PROBLEM TO SOLVE
The answer must consist solely of the lines from the one with "This screenshot has height=235, width=438." through the last line of the data, copied exactly, with no pictures.

ENTRIES SHOWN
[Start of section]
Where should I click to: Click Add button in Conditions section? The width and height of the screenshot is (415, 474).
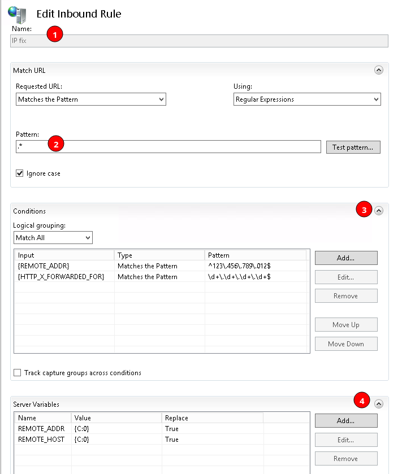pyautogui.click(x=345, y=258)
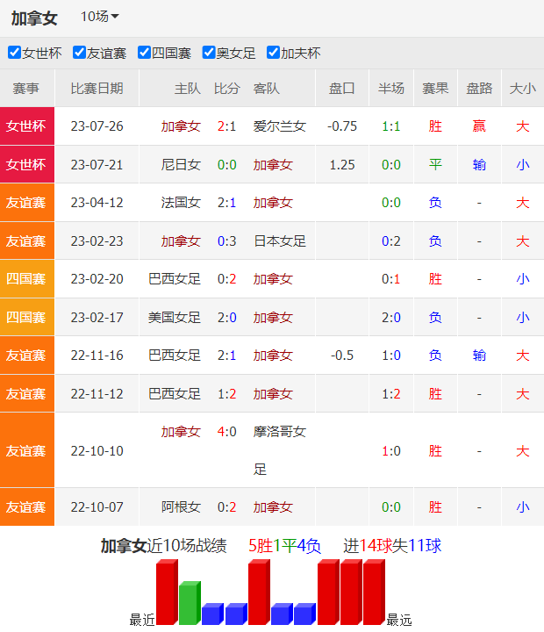
Task: Select 美国女足 team link
Action: pyautogui.click(x=175, y=317)
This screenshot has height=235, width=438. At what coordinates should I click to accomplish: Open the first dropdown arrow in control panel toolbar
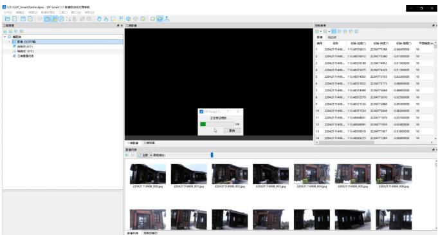click(x=321, y=32)
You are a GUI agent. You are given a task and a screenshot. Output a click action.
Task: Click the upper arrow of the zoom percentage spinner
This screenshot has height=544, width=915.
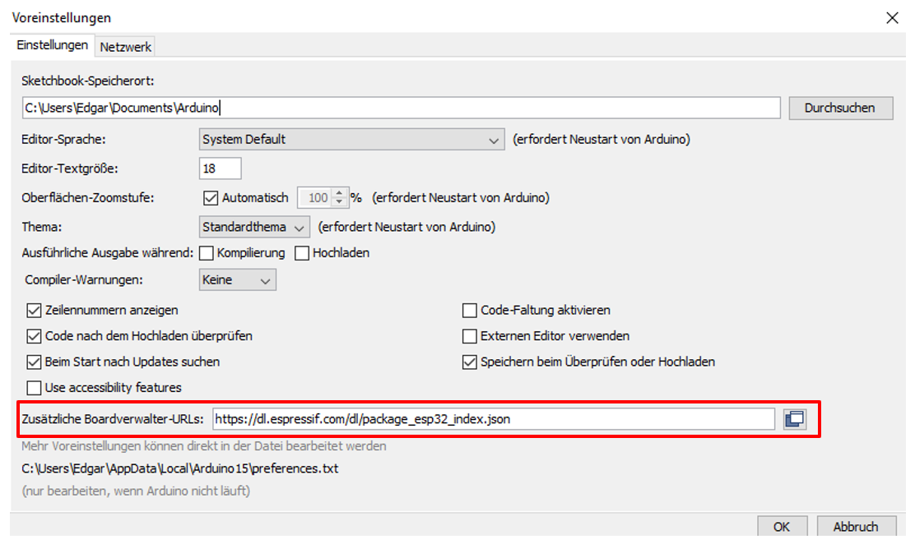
[End of section]
COMPLETED TASK
This screenshot has height=235, width=438. At what coordinates should I click to accomplish: Open the first dropdown arrow in control panel toolbar
click(x=321, y=32)
You are a GUI agent. You are given a task and a screenshot. Output a click action.
Task: Click the upper arrow of the zoom percentage spinner
This screenshot has height=544, width=915.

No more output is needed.